Stude discussed the Chopped experience and his award-winning three courses with CultureMap. 

 "I tried to stay true to what I like to cook – Southeast Asian and Southwestern American flavors. I wanted to put three dishes out there that made sense together."

CultureMap: What attracted you to auditioning for and appearing on Chopped?

Jason Stude: I've wanted to compete on Chopped since I first saw it air on The Food Network in 2009. I like that the show is completely about cooking and is judged by chefs that I have a profound respect for. Also, in looking at the amount of time the show would take me away from my family and the restaurant, I appreciated it being shot in one day — one very long, crazy day.

CM: Is the experience as nerve-racking as it seems, or is that just good TV?

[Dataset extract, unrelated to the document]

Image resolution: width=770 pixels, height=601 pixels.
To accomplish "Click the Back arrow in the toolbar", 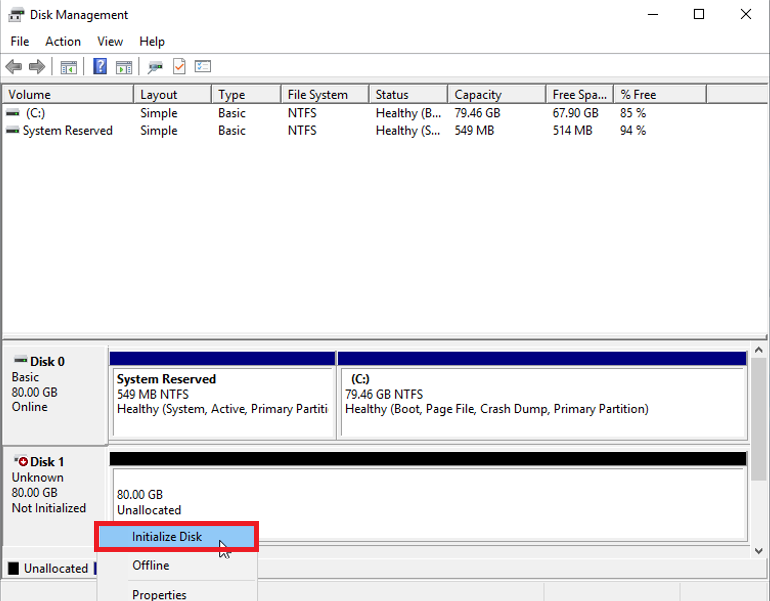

JS: Being on the show is as stressful as you would expect — maybe more. It's pretty nuts. It's real, and there are no second chances. The part that killed me was the amount of times they shot the cloche with Ted Allen's hand over it before it's actually lifted to reveal whose dish it is. The whole time you're just hoping your dish isn't on the chopping block. Yes, it's very stressful, but I think keeping the focus on the clock and solely about cooking in the same environment is precisely why it's a great show.

CM: How was the show different from what you expected?

JS: This was my first time to do a television show, so I didn't have many expectations on the process. The Food Network knows what they're doing, and I am grateful to have been there. All of the competing chefs and the judges were very cool. The only thing that actually surprised me was how cold it was in that room and that there was only one ice cream machine!

CM: Could you detail some of the dishes you made?

JS: Before setting out to do the show or even knowing what the theme of the show was — which by the way, you don't know any of it until you open your basket, roughly 20 seconds before you start cooking — I knew that I wanted to have a narrative. I tried to stay true to what I like to cook – Southeast Asian and Southwestern American flavors. I wanted to put three dishes out there that made sense together.

In the appetizer round I went with a broccoli soup with braised beef and a fortune cookie with mint gremolata. I did my best to make a cohesive flavor profile. For the entree round, I was thrown for a loop when I saw a giant block of German chocolate cake. What I came up with was a mole, and to tie the coconut flavor in the cake together, I made a potato puree with coconut milk and lemongrass. For dessert, I just did the best I could. I made a corn custard with sangria candied corn and a donut chip. Sounds crazy, but I was going for a visual of chips and queso.

CM: What were the inspirations behind these dishes?

JS: The only inspiration I had was to win. There is a very small amount of time to think, so you need to be true to flavors and techniques you know. It's not like at the restaurant where you evolve a dish or speak from a certain place, garden or season. You're just trying to get the job done as best as you can.

CM: What was one experience or new idea you took away from the show?

JS: Doing the show was a blast. I have a tremendous amount of respect for my competitors. We all agreed early in the morning that we were going to keep things positive and professional. It was great that everyone kept their cool. I'll be honest though, I had stress nightmares about the show for a couple of weeks after we filmed. I'm actually stressed out right now talking about it! But, it was a great time that I will always remember and be thankful for.